▸ **What you need to do**
Examine each line of the data. Copy the line if it includes the word "Review".

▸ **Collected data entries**

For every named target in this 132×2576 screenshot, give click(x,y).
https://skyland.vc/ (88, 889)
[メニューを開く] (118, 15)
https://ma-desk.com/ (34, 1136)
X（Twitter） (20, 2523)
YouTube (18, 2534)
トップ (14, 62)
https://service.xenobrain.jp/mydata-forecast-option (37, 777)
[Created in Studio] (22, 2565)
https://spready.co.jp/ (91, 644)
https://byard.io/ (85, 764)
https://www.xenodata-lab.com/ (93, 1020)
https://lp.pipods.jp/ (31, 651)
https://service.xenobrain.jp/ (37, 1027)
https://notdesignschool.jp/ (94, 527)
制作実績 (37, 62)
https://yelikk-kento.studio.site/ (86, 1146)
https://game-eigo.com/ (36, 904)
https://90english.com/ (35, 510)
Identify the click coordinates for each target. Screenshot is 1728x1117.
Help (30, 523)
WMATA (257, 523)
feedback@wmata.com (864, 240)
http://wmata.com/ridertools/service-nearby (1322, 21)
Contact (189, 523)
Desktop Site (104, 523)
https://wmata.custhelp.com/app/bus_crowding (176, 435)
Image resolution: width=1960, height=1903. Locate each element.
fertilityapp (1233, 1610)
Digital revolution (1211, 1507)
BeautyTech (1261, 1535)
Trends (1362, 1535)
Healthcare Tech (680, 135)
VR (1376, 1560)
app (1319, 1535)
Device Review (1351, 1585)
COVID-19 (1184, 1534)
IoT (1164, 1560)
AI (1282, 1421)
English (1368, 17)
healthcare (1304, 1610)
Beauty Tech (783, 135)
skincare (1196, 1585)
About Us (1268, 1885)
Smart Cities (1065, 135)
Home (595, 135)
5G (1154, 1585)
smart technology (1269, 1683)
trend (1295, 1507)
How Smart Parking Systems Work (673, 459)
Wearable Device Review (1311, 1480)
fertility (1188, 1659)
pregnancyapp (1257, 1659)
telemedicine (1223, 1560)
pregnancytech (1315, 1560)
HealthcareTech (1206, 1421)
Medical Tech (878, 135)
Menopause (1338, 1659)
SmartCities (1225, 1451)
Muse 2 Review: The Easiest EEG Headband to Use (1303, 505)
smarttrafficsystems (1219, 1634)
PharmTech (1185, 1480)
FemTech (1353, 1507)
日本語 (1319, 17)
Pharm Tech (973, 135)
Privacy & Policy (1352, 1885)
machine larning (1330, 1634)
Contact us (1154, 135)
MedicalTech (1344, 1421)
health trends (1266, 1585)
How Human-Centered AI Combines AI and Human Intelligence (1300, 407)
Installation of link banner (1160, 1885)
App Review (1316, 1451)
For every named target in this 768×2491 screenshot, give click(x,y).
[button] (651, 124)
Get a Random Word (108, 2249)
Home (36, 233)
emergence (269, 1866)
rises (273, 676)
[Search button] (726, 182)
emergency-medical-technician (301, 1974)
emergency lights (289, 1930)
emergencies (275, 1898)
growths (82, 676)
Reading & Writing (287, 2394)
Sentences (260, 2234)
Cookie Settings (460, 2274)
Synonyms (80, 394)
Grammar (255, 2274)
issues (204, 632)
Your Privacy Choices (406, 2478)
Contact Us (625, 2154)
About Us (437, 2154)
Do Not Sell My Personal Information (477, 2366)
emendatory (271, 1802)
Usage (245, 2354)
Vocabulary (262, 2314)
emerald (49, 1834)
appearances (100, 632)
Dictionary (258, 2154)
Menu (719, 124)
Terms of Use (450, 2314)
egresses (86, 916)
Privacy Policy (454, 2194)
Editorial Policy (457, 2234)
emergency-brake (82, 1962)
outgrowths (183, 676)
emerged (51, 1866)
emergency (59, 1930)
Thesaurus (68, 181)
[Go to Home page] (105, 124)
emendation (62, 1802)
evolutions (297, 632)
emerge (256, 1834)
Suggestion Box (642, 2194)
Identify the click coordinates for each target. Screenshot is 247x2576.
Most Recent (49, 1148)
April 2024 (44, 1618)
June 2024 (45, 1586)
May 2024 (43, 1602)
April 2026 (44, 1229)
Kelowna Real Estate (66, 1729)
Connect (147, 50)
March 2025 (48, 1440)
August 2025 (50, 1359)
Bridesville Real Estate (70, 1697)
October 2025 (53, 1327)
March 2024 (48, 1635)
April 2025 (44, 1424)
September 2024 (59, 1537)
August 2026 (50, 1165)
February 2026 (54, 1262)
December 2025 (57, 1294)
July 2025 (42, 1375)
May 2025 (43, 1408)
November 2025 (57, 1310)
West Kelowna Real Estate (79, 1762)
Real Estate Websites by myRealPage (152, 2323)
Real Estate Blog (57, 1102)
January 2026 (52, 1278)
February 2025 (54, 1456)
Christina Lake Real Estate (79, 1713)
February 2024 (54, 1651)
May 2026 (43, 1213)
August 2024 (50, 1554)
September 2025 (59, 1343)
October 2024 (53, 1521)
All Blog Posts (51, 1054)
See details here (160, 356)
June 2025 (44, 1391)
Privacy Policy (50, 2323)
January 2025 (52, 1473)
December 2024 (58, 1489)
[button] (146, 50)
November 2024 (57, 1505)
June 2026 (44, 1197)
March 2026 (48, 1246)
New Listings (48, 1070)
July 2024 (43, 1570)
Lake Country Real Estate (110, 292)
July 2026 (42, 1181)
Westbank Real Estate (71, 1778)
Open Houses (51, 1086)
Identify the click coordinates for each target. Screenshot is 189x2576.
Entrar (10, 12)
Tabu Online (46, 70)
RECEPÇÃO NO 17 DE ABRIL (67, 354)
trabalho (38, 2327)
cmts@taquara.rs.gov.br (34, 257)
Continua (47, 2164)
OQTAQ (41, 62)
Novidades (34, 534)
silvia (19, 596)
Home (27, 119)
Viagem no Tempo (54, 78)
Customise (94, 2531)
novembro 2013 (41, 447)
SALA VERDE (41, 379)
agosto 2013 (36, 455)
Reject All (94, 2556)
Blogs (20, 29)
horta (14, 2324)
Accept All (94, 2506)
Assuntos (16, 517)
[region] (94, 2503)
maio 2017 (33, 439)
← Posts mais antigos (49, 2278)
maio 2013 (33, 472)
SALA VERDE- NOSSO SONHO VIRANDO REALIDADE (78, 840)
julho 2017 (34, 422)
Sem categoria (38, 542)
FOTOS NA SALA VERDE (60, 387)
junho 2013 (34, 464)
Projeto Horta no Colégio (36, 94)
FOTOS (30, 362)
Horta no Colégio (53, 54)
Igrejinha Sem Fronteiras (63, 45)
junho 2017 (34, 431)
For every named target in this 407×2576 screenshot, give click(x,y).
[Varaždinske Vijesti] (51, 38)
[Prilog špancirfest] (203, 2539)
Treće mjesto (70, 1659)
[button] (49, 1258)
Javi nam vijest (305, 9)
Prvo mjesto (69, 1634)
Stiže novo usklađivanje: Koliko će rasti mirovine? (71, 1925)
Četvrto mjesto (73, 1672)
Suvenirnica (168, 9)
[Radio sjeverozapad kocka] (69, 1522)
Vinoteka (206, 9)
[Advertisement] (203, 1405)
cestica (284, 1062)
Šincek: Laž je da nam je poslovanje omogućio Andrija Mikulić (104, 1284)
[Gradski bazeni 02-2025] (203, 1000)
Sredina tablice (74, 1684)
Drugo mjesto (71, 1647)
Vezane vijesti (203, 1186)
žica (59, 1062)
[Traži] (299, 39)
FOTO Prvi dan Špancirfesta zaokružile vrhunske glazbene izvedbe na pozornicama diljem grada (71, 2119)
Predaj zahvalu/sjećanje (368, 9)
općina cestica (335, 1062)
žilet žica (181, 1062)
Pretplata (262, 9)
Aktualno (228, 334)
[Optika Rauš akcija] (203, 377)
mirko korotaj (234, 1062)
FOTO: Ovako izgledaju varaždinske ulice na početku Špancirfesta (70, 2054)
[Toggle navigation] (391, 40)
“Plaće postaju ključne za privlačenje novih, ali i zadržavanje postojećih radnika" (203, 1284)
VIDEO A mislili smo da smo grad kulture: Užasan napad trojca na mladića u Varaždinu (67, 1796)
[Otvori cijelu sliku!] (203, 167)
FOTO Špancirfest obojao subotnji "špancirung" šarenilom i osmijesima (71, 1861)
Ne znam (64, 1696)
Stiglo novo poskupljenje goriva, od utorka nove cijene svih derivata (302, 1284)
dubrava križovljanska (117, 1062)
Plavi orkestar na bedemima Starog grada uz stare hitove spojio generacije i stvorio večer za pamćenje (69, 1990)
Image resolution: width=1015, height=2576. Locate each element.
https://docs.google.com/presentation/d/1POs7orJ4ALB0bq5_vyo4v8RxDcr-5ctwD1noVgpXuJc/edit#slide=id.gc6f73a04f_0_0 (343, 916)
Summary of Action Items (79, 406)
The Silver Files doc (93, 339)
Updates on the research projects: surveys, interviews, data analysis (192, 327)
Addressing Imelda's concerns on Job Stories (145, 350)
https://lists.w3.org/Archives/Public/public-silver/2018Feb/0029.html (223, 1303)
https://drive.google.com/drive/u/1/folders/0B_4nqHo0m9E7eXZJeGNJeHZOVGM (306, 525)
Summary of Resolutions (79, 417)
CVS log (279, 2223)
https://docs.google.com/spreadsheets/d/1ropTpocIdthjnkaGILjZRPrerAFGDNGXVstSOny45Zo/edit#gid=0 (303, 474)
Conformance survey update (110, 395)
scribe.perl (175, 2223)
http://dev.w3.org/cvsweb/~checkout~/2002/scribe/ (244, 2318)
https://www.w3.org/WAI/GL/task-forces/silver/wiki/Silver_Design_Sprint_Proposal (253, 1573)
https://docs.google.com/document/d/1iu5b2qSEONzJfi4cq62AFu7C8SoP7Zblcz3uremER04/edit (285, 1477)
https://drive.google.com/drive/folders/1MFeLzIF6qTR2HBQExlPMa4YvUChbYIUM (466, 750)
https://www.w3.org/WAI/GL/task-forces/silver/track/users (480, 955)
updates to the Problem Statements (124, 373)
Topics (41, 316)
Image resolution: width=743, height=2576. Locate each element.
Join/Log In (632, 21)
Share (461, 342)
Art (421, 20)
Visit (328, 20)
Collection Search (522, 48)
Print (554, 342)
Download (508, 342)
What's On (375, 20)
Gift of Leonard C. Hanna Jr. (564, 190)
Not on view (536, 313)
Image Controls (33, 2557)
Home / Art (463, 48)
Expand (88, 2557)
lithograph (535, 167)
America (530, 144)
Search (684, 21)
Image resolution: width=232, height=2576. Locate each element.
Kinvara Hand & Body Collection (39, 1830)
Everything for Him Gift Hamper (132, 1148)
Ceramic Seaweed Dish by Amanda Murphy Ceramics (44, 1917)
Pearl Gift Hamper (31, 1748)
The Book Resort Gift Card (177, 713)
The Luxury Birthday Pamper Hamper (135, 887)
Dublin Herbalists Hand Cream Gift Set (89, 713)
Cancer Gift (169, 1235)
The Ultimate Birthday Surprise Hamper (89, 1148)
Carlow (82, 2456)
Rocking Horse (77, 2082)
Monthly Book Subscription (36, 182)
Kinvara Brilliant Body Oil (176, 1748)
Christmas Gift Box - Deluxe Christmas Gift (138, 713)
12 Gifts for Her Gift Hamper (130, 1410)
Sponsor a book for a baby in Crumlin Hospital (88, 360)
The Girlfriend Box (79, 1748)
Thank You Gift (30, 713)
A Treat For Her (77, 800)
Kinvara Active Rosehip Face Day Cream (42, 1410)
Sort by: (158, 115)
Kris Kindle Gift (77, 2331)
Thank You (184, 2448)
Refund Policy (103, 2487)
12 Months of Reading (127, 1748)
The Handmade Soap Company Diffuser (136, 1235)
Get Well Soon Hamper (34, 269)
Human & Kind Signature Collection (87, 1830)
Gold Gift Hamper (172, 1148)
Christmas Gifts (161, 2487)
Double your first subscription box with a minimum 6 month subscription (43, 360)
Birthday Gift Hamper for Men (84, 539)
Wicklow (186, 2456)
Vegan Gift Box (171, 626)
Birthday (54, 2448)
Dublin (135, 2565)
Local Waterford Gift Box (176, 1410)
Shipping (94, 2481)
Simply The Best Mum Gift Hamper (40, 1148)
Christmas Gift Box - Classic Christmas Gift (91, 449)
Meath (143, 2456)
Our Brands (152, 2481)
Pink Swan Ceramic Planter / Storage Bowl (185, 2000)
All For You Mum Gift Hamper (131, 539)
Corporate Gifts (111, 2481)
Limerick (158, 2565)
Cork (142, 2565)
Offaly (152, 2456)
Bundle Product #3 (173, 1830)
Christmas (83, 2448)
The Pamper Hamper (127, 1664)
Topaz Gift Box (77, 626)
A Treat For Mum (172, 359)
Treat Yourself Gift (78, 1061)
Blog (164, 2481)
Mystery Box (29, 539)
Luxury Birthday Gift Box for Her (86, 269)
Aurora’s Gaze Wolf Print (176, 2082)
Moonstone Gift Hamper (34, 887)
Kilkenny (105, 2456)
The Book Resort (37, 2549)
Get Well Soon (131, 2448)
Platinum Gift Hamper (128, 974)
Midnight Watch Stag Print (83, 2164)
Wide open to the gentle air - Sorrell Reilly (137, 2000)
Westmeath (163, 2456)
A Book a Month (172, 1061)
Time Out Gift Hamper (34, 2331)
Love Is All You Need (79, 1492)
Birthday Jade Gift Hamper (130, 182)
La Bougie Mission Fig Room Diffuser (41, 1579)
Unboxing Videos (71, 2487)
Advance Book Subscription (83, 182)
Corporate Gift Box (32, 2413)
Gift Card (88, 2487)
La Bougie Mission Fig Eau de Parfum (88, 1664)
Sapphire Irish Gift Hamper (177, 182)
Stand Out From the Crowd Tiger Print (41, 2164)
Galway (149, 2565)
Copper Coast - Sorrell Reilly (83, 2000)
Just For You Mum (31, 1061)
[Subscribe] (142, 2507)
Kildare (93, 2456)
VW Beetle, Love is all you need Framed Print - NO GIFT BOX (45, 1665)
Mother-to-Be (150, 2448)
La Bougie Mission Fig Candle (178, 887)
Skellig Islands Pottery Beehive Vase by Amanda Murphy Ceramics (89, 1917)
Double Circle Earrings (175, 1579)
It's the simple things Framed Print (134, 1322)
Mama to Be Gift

▸ **Task output**
Device Review (1351, 1585)
Wearable Device Review (1311, 1480)
Muse 2 Review: The Easiest EEG Headband to Use (1303, 505)
App Review (1316, 1451)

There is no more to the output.